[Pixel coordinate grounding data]
=== Section Start ===
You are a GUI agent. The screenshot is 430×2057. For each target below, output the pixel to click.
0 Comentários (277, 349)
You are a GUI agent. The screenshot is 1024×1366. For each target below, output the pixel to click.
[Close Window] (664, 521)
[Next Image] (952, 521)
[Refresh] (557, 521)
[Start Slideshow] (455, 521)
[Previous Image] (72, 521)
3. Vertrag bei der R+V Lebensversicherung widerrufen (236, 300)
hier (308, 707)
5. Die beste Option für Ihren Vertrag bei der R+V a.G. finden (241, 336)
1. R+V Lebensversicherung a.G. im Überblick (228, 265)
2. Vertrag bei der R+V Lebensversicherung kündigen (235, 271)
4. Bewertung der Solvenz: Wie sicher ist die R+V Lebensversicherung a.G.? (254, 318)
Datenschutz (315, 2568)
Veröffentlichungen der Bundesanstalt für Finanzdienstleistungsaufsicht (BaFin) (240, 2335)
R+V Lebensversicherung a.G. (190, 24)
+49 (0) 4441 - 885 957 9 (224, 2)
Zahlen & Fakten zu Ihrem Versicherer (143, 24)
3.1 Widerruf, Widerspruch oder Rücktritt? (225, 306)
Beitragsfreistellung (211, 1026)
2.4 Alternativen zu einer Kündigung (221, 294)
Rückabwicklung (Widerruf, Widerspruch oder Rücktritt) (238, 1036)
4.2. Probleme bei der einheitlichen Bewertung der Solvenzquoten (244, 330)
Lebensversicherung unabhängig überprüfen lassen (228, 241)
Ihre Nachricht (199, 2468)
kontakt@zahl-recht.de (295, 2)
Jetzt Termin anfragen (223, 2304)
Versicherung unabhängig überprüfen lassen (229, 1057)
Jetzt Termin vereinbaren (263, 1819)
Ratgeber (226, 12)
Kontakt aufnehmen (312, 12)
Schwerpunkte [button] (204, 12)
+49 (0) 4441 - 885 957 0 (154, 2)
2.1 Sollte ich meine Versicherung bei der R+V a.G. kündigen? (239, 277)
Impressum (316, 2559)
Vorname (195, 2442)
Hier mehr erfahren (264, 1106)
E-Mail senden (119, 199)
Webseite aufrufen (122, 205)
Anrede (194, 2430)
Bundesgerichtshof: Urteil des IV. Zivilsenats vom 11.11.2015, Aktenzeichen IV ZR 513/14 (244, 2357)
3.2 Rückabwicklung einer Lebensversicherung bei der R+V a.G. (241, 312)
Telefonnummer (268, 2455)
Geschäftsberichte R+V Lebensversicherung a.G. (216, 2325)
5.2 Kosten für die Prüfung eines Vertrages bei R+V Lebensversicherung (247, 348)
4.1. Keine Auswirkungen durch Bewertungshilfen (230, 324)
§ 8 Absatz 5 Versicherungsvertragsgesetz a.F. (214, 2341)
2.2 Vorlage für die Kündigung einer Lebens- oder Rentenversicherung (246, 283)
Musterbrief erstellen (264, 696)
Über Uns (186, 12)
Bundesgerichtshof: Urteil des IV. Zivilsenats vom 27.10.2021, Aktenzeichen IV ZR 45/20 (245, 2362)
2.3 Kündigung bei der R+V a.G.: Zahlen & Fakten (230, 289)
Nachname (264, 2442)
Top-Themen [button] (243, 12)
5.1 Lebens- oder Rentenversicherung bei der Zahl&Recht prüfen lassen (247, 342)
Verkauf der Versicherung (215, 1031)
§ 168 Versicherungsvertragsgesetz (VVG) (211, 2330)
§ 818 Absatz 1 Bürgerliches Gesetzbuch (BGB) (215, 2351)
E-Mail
=== Section End ===
### Problem
Each record should be returned precisely as written.

### Written answer
You are a GUI agent. The screenshot is 430×2057. For each target below, output the pixel to click.
0 Comentários (277, 349)
You are a GUI agent. The screenshot is 1024×1366. For each target below, output the pixel to click.
[Close Window] (664, 521)
[Next Image] (952, 521)
[Refresh] (557, 521)
[Start Slideshow] (455, 521)
[Previous Image] (72, 521)
3. Vertrag bei der R+V Lebensversicherung widerrufen (236, 300)
hier (308, 707)
5. Die beste Option für Ihren Vertrag bei der R+V a.G. finden (241, 336)
1. R+V Lebensversicherung a.G. im Überblick (228, 265)
2. Vertrag bei der R+V Lebensversicherung kündigen (235, 271)
4. Bewertung der Solvenz: Wie sicher ist die R+V Lebensversicherung a.G.? (254, 318)
Datenschutz (315, 2568)
Veröffentlichungen der Bundesanstalt für Finanzdienstleistungsaufsicht (BaFin) (240, 2335)
R+V Lebensversicherung a.G. (190, 24)
+49 (0) 4441 - 885 957 9 (224, 2)
Zahlen & Fakten zu Ihrem Versicherer (143, 24)
3.1 Widerruf, Widerspruch oder Rücktritt? (225, 306)
Beitragsfreistellung (211, 1026)
2.4 Alternativen zu einer Kündigung (221, 294)
Rückabwicklung (Widerruf, Widerspruch oder Rücktritt) (238, 1036)
4.2. Probleme bei der einheitlichen Bewertung der Solvenzquoten (244, 330)
Lebensversicherung unabhängig überprüfen lassen (228, 241)
Ihre Nachricht (199, 2468)
kontakt@zahl-recht.de (295, 2)
Jetzt Termin anfragen (223, 2304)
Versicherung unabhängig überprüfen lassen (229, 1057)
Jetzt Termin vereinbaren (263, 1819)
Ratgeber (226, 12)
Kontakt aufnehmen (312, 12)
Schwerpunkte [button] (204, 12)
+49 (0) 4441 - 885 957 0 (154, 2)
2.1 Sollte ich meine Versicherung bei der R+V a.G. kündigen? (239, 277)
Impressum (316, 2559)
Vorname (195, 2442)
Hier mehr erfahren (264, 1106)
E-Mail senden (119, 199)
Webseite aufrufen (122, 205)
Anrede (194, 2430)
Bundesgerichtshof: Urteil des IV. Zivilsenats vom 11.11.2015, Aktenzeichen IV ZR 513/14 (244, 2357)
3.2 Rückabwicklung einer Lebensversicherung bei der R+V a.G. (241, 312)
Telefonnummer (268, 2455)
Geschäftsberichte R+V Lebensversicherung a.G. (216, 2325)
5.2 Kosten für die Prüfung eines Vertrages bei R+V Lebensversicherung (247, 348)
4.1. Keine Auswirkungen durch Bewertungshilfen (230, 324)
§ 8 Absatz 5 Versicherungsvertragsgesetz a.F. (214, 2341)
2.2 Vorlage für die Kündigung einer Lebens- oder Rentenversicherung (246, 283)
Musterbrief erstellen (264, 696)
Über Uns (186, 12)
Bundesgerichtshof: Urteil des IV. Zivilsenats vom 27.10.2021, Aktenzeichen IV ZR 45/20 (245, 2362)
2.3 Kündigung bei der R+V a.G.: Zahlen & Fakten (230, 289)
Nachname (264, 2442)
Top-Themen [button] (243, 12)
5.1 Lebens- oder Rentenversicherung bei der Zahl&Recht prüfen lassen (247, 342)
Verkauf der Versicherung (215, 1031)
§ 168 Versicherungsvertragsgesetz (VVG) (211, 2330)
§ 818 Absatz 1 Bürgerliches Gesetzbuch (BGB) (215, 2351)
E-Mail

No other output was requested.